A sequence of N positive integers (10 < N < 100 000), each of them less than or equal 10000, and a positive integer S (S < 100 000 000) are given. Write a program to find the minimal length of the subsequence of consecutive elements of the sequence, the sum of which is greater than or equal to S.

Input

The first line is the number of test cases. For each test case the program has to read the numbers N and S, separated by an interval, from the first line. The numbers of the sequence are given in the second line of the test case, separated by intervals.
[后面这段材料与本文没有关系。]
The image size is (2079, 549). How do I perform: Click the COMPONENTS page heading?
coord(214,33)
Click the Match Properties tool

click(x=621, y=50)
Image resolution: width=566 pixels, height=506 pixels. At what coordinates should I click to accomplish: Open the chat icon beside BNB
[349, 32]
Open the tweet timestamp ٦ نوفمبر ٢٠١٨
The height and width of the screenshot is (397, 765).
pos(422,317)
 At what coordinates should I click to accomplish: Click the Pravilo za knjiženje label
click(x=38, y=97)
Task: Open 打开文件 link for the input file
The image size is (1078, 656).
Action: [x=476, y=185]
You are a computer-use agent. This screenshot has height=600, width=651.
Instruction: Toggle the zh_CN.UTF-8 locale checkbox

The input will finish with the end of file.

Output

For each the case the program has to print the result on separate line of the output file.if no answer, print 0.

Sample Input

2
10 15
5 1 3 5 10 7 4 9 2 8
5 11
1 2 3 4 5

Sample Output

2
3

題意:給定長度為n的數列整數a0,a1,a2.....an-1以及整數S,求出總和不小於S的連續子序列的長度的最小值,如果解不存在,則輸出0

整體程式碼思路

(1)起點終點以及綜合初始化s=e=sum=0;

(2)只要依然有sum<S,就不斷將sum增加ai,並將終點e往後移動1

(3)如果(2)中條件無法滿足,說明已經達到最後位置,不能在往後走了,跳出迴圈

(4)將sum-a[s],即減去當前起始點,將子序列長度縮短再次進行測試

#include<cstdio>
#include<algorithm>
#include<cstring>
#include<iostream>
#include<cmath>
#include<map>
#include<stack>
#include<vector>
#include<queue>
#include<set>
using namespace std;
const int MAX_N=100005;
#define inf 1<<23
typedef long long ll;
typedef long long LL;
int a[MAX_N];
int n,S;//n為陣列元素個數,S為給出的最大和值
void solve()
{
    int res=n+1;//初始結果設為res為最大值+1
    int s=0,e=0;//起點和終點座標設定為0
    int sum=0;//連續子序列和
    while(1)
    {
        while(e<n&&sum<S)
        {
            sum+=a[e++];
        }
        if(sum<S)break;
        res=min(res,e-s);
        sum-=a[s++];
    }
    if(res>n)
    {
        res=0;
    }
    printf("%d\n",res);
}
int main()
{
    int t;
    while(scanf("%d",&t)!=EOF)
    {
        while(t--)
        {
            memset(a,0,sizeof(a));
            scanf("%d%d",&n,&S);
            for(int i=0;i<n;i++)
            {
                scanf("%d",&a[i]);
            }
            solve();
        }
    }

    return 0;
}

所謂尺取法:就是形如本題所示通過反覆推進區間的開頭和末尾,來求取滿足條件的最小區間的方法